Pero eso era solo el principio. No tenía idea de que, tan solo en unos meses, Uriel y yo estaríamos empacando en cuatro maletas todo lo que nos quedaba. En noviembre de 2017 nos mudamos a Guatemala y lo único que dejamos atrás fue una caja de libros que (espero) poco a poco nos seguirá.

Lo que empezó como un arranque de desesperación en contra del desorden se convirtió en lo que necesitábamos para tener libertad de abrir nuestras manos y soltar las cosas que teníamos que soltar para que nuestras vidas cambiaran por completo.

Nuestra casa en México nos encantaba y disfrutamos mucho nuestro tiempo allá. Pero nuestro pequeño apartamento en Guatemala, con mucho menos espacio y muchas menos cosas, es el lugar donde debemos estar ahora… y, sí, también nos encanta.

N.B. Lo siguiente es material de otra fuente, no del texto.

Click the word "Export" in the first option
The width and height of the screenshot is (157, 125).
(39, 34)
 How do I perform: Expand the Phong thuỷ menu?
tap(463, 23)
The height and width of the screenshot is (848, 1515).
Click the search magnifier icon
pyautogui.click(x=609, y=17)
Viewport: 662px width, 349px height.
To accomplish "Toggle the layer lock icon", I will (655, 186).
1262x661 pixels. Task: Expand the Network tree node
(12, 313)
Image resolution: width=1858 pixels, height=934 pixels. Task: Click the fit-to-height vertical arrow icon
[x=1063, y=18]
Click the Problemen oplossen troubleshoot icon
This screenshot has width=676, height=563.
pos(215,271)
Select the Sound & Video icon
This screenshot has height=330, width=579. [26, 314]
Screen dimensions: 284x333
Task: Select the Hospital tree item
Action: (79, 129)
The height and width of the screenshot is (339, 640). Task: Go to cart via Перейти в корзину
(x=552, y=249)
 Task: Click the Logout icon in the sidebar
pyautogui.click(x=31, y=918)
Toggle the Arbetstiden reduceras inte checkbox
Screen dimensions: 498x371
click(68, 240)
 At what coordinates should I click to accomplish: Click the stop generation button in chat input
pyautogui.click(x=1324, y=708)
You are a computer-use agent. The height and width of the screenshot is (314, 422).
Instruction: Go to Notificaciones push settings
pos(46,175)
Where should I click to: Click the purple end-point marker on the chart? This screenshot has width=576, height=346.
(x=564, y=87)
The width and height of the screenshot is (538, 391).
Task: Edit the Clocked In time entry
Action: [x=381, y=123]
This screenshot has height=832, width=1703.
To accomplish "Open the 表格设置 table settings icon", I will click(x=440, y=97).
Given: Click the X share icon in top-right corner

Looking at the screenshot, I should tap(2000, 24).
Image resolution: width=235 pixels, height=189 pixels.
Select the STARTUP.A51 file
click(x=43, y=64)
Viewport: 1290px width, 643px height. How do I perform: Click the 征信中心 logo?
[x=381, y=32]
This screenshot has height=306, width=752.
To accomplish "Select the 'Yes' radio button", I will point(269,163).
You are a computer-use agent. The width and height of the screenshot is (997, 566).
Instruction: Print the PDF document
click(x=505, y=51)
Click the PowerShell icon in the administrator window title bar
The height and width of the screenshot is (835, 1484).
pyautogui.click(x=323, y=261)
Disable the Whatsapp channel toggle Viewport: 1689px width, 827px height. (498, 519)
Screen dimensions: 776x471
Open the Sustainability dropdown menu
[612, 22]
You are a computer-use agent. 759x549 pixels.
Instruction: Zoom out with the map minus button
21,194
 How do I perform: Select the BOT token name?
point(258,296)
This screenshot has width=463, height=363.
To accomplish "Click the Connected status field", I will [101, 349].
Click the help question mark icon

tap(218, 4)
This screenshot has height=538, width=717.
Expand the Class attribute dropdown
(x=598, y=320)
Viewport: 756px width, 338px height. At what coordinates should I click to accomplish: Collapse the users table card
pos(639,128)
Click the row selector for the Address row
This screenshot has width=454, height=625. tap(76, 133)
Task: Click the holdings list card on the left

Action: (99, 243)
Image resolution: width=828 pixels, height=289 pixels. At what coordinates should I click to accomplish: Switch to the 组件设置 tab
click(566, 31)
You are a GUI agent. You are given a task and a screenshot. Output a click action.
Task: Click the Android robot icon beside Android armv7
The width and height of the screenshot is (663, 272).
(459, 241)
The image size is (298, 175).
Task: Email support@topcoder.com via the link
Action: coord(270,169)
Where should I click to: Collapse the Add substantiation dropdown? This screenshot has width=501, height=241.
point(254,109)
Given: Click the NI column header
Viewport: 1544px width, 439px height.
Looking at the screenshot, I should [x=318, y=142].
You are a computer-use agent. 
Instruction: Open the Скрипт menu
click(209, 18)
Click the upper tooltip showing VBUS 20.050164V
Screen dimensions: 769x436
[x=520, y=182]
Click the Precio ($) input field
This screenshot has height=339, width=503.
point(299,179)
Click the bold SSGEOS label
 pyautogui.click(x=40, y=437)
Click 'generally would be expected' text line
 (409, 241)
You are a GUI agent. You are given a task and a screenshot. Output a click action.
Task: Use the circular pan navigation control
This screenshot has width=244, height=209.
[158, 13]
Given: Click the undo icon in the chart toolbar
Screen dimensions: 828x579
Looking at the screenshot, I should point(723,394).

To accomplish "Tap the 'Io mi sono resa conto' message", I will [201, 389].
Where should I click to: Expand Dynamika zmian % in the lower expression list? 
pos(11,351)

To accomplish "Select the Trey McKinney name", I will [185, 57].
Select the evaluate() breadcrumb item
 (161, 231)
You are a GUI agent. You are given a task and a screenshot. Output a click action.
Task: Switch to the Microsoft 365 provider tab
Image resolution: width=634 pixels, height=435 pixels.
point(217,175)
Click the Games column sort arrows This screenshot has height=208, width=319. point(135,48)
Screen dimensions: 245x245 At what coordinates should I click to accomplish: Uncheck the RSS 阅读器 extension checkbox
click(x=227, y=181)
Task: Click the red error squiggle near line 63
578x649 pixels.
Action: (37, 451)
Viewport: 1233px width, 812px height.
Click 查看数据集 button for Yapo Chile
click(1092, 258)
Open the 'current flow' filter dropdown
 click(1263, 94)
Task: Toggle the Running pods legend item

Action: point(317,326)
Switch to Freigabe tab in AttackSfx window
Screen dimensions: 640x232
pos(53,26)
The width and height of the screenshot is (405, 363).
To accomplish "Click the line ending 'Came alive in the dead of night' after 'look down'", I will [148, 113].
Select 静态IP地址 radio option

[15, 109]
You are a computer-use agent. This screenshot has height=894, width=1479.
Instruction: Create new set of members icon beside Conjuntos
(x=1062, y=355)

Este es el lugar donde mi esposo aprendió a depender de Dios y no de un sueldo, no solo en teoría sino también en la práctica. El lugar donde aprendimos a abrir nuestra puerta y compartir lo poco o mucho que tenemos con nuestro prójimo. El lugar donde hemos visto a nuestro hijo crecer en mi vientre y donde ahora lo vemos dar sus primeros pasos.

El minimalismo me ayudó a aplicar lo que la Biblia siempre ha enseñado: no debo hacer tesoros en la tierra.

Despejar nuestro entorno y eliminar mucho de aquello que simplemente nos está entreteniendo y ayudando a ignorar a nuestro raquítico ser interior es un excelente ejercicio. Dejar de invertir tanto dinero, tiempo, y energía en las cosas materiales nos libera para invertir todos esos recursos en lo eterno.

Y hace de la limpieza un trabajo mucho más sencillo. Eso nunca está demás.